Selection of single chain fragment variables with direct coating of aflatoxin B1 to enzyme-linked immunosorbent assay plates.

Most selections of antihapten recombinant antibodies from antibody libraries were against hapten-carrier conjugates, which are different from free haptens in antigen specificity and often mislead the screening due to immunodominant epitopes in carriers. In the present study, aflatoxin B(1) (AFB(1)) was directly coated to enzyme-linked immunosorbent assay (ELISA) plates and anti-AFB(1) single chain fragment variables (scFvs) were selected with the AFB(1)-coated plates.

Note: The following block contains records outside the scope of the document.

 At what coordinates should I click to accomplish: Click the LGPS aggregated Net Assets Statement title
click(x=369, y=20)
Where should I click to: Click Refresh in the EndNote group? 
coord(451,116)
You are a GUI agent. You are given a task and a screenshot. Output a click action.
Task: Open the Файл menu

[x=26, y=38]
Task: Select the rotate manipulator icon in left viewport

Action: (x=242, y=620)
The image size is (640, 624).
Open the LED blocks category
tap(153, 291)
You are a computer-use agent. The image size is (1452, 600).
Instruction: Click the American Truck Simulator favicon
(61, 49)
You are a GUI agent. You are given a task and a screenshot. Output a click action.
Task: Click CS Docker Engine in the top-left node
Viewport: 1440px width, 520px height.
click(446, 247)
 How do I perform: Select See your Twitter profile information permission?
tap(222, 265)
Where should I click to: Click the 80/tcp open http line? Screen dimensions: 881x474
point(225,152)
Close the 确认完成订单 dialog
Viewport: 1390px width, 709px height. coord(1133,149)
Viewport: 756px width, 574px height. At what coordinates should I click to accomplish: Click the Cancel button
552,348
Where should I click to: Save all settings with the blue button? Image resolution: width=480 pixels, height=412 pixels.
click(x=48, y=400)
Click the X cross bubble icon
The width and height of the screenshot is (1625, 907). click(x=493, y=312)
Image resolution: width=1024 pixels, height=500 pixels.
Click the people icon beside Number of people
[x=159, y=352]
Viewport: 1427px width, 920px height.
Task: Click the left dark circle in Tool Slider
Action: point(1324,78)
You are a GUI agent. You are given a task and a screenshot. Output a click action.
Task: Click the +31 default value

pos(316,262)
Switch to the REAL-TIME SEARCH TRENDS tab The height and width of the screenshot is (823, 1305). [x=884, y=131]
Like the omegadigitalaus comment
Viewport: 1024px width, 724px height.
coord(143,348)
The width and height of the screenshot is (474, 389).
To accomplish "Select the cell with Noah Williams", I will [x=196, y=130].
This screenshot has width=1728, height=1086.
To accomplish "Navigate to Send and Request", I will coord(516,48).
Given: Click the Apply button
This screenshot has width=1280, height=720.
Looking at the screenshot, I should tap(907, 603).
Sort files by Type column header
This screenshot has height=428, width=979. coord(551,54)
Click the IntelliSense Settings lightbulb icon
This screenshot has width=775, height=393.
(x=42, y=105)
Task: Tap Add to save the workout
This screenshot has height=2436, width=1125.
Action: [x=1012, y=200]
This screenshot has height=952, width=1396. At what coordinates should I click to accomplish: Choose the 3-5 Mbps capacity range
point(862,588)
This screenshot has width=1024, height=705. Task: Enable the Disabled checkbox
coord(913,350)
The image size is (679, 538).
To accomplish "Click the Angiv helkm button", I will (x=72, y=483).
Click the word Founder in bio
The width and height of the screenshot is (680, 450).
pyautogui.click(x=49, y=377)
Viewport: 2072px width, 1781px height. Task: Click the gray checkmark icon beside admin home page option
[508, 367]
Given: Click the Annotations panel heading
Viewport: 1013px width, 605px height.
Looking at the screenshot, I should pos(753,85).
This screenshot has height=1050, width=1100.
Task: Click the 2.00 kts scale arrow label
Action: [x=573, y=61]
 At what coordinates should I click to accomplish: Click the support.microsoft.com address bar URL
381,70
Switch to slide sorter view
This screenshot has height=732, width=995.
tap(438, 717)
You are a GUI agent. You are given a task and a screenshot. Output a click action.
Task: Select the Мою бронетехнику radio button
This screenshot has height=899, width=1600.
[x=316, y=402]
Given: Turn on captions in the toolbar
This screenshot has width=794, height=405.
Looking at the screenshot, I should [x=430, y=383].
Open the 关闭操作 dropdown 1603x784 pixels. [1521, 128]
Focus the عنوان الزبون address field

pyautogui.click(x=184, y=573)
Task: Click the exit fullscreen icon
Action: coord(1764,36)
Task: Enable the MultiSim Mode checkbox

Compared to the selection against AFB(1)-bovine serum albumin conjugate (31 positives out of 46 random clones), the isolated scFvs against AFB(1) (44 positives out of 46 random clones) showed higher specificities for AFB(1). The clone H4 with K(D) of 9.8 x 10(-11) M to AFB(1)-BSA and K(D) of 1.2 x 10(-12) to AFB1 was sequenced. In addition, polymerase chain reaction-denaturing gradient gel electrophoresis (PCR-DGGE) was applied to describe the biopanning for the first time. Our research presents a quick and robust selection technique for antihapten recombinant antibody from large naive libraries.